Computer trouble confusion

dw ftp failureWell, after looking at my website on a couple of devices, I found that the colors on one of my devices showed up as a green color, and on the other showed lavender. It’s pretty frustrating to know that what I’ve designed probably won’t show up the same everywhere else. W3C will help as I will now pick colors that are supported by all browsers though I know variation will exist. Oh well.

Looking through the sites this week, I think http://www.w3schools.com will be a site that I will save and refer to in the future. The site talks about standard colors for the US Government, which I think they leave a little bit of information out, and I will add to it here.

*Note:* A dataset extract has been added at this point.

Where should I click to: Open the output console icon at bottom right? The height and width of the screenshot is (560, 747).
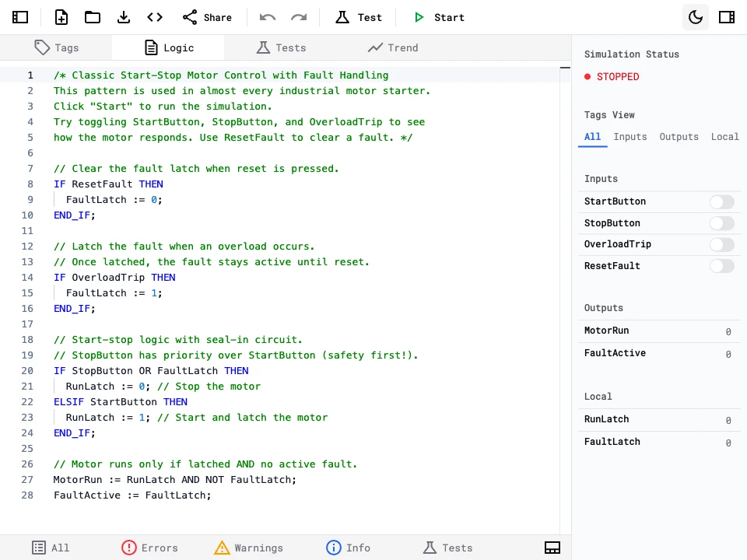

The US government standardized its paints in the late 1940s. The system they developed is still in use. Military (or other government entities) mandate what color a piece of equipment should be and outline it in a manual. The site does mention that the 1,2 or 3 at the beginning of the FS code denotes gloss, semi-gloss, or flat. Military applications are almost exclusively flat, because it is harder to see, but gloss is much easier to clean and is popular with military vehicle collectors. Marine Corps Green is FS 34052 a flat green color. FS 14052 is identical in color, but is gloss. FS 14052, 24052 and 34052 should all have an identical hex code, which they do not according to the site. If anyone wants to see a color fan, I own one, but they are expensive and no longer in production.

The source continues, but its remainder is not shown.